EXERCISE — Throughout the records below, find each line holding "Open" and copy it.

INFORMATION GIVEN —

⁂

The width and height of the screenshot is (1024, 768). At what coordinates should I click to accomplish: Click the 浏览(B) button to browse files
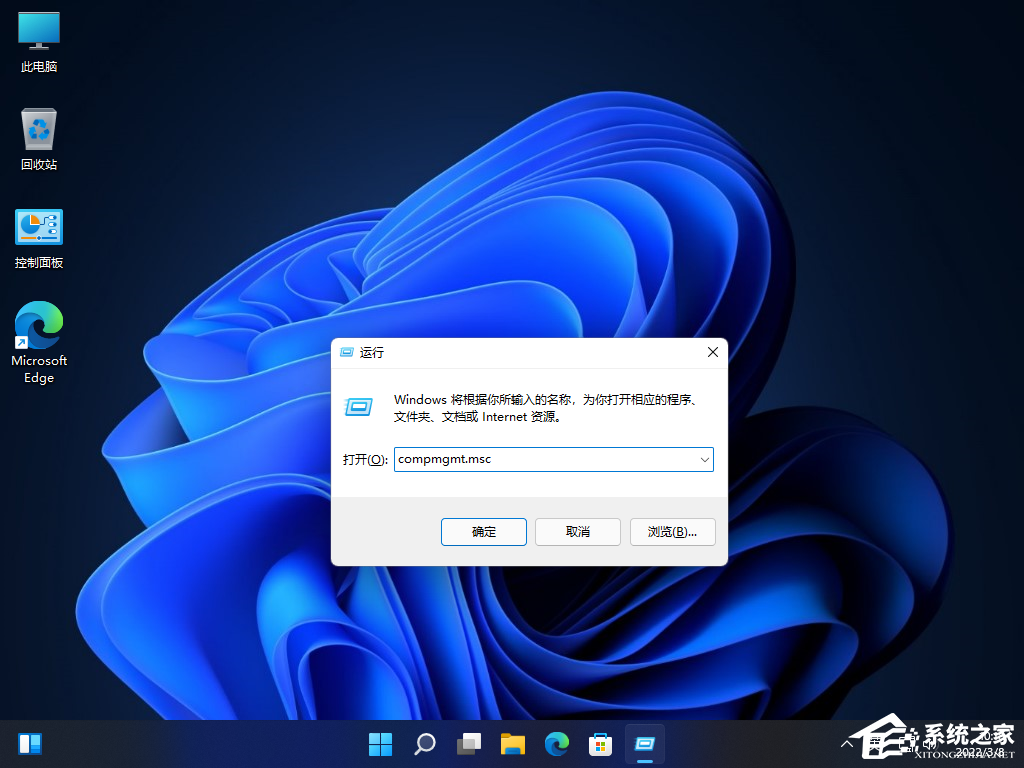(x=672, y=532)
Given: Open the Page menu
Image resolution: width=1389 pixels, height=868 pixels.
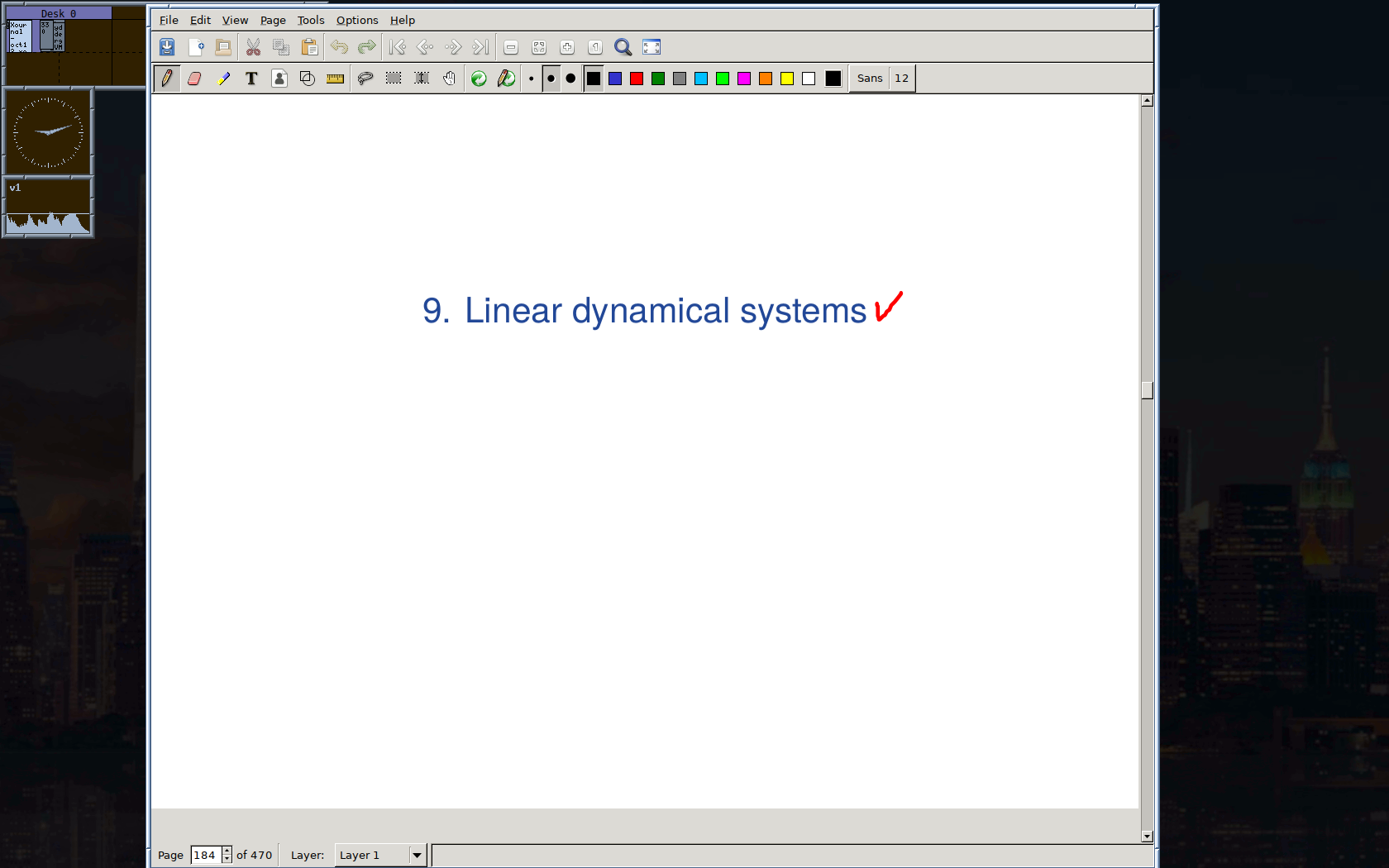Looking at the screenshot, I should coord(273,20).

⁂

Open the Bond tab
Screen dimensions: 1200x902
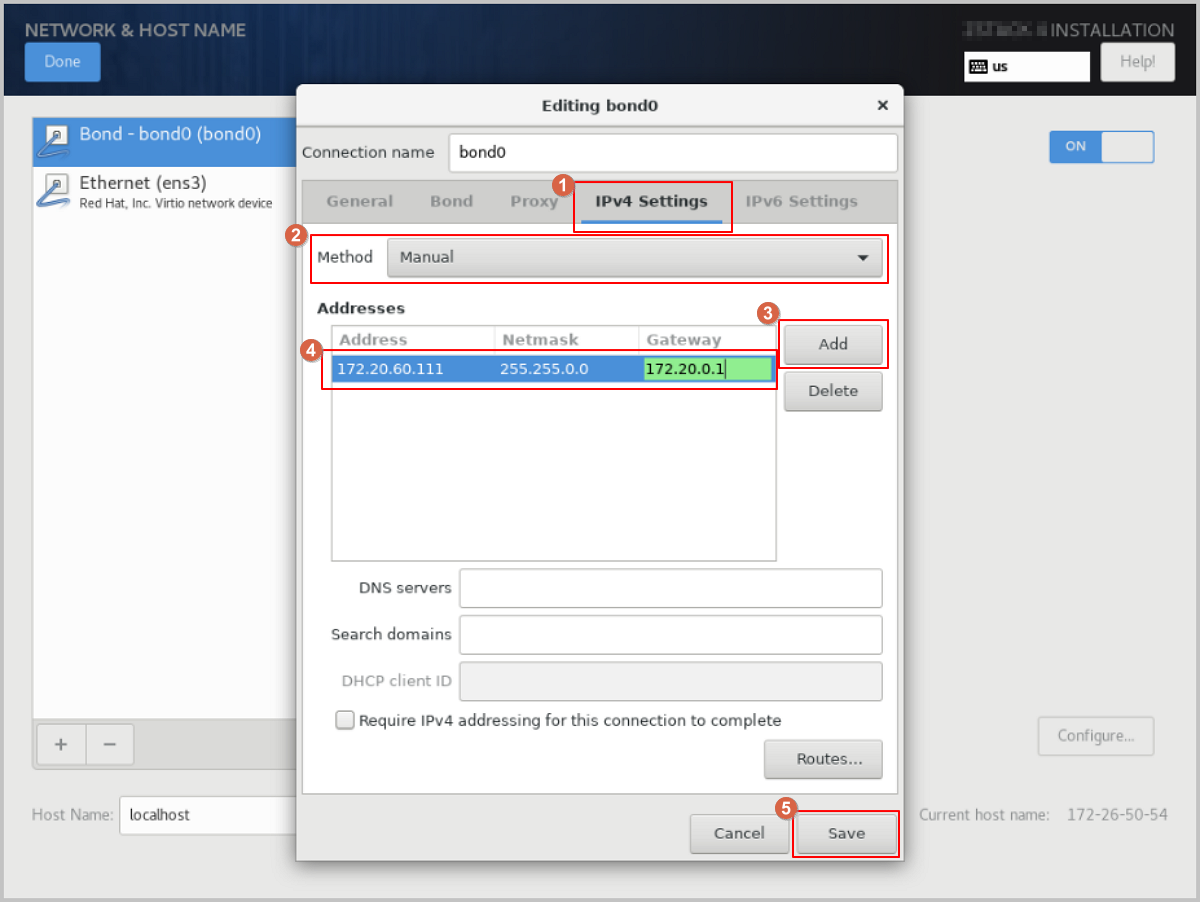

⁂

COMPLETED TASK —
Given: Open the Page menu
Open the Bond tab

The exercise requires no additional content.